SOURCE DATA:
=== Begin Enclosure ===
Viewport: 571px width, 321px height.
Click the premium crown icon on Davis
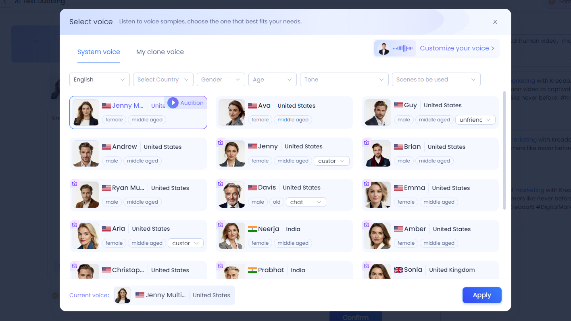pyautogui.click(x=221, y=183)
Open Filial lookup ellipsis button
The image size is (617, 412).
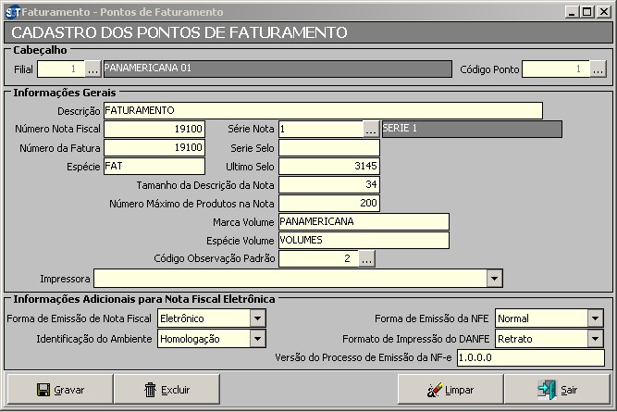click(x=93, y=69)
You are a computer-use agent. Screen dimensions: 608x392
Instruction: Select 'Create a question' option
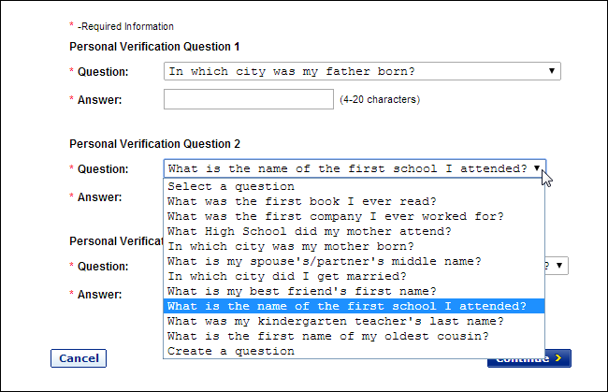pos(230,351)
=== End Enclosure ===
=== Begin Enclosure ===
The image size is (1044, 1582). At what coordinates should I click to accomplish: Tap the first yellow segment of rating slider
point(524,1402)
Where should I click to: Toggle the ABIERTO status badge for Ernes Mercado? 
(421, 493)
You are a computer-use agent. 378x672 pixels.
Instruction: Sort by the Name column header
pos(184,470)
=== End Enclosure ===
=== Begin Enclosure ===
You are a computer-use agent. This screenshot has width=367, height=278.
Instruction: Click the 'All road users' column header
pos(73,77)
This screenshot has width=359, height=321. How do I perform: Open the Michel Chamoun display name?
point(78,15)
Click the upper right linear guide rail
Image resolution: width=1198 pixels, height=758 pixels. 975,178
=== End Enclosure ===
EXERCISE DESCRIPTION: Establish how many lines of the data above contain "agent". State that number and no more.

REPLY: 3